1. Support
  2. Josef Q
  3. Training & customising tools

Training tools

How can you test and train your tool effectively? Find out below!

Ask training questions

Volume

The more questions you ask, the better! Why? Well, because with each new question,

  • Your tool learns how to correctly answer questions about your specific use case,
  • You discover how accurate and reliable your tool is, and
  • You better prepare your tool for real-world use by non-subject matter experts.

Tip: We recommend starting with a minimum of 20-30 questions, but the sky’s the limit!

The best types

The best test questions are always those that come from your target users, and non-subject-matter experts generally.

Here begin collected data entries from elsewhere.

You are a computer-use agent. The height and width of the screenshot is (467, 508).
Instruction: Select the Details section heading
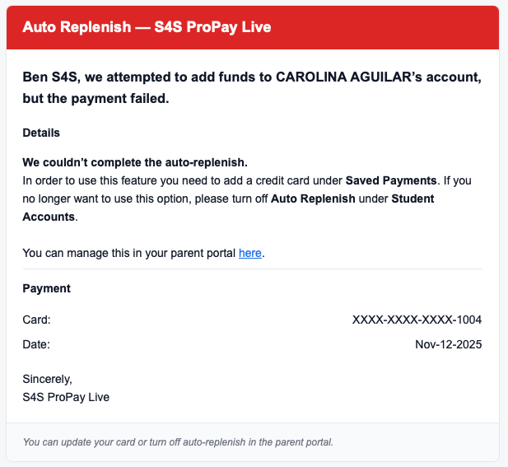41,133
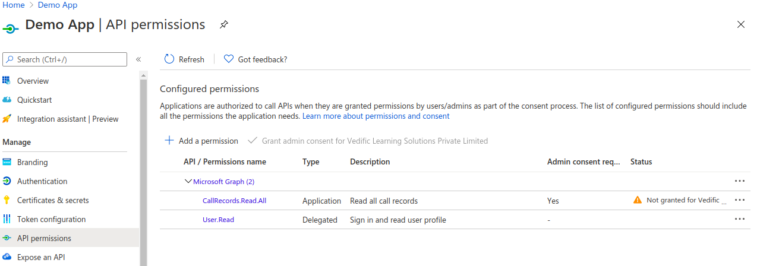
Task: Open Learn more about permissions and consent
Action: point(376,116)
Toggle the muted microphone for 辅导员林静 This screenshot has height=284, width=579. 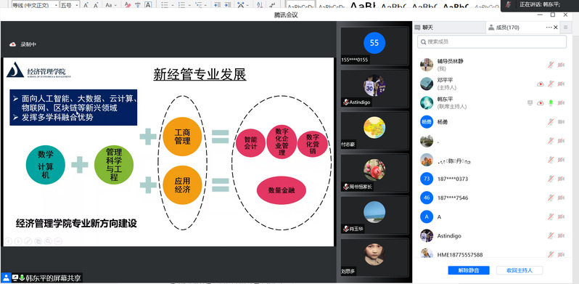551,65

You as the subject-matter expert have additional context on how to frame and ask questions that non-experts often don’t. It’s ok if you don’t have these types of questions handy though – check out "How do I come up with questions" (below) for guidance.

Categories

It’s important to ask a variety of questions to prepare your tool for real-world use. Generally, you can consider 3 categories of questions:

  1. Relevant questions
    • Questions about the subject matter that the tool should be able to answer.
  2. Irrelevant questions related to subject matter
    • Questions about the subject matter or adjacent to it that the tool should not be able to answer based on the underlying knowledge base.
  3. Completely irrelevant questions
    • Questions not at all related to the subject matter that the tool should not be able to answer.

Note: If you’re unsure what your tool should and should not be able to answer, check its knowledge base! Reviewing this should help you determine its capability. Think: would you be able to answer a certain question based on the knowledge base? If so, great! If not, your tool shouldn’t be able to either.

 

How do I come up with questions?

Chances are people are already asking questions about your subject-matter.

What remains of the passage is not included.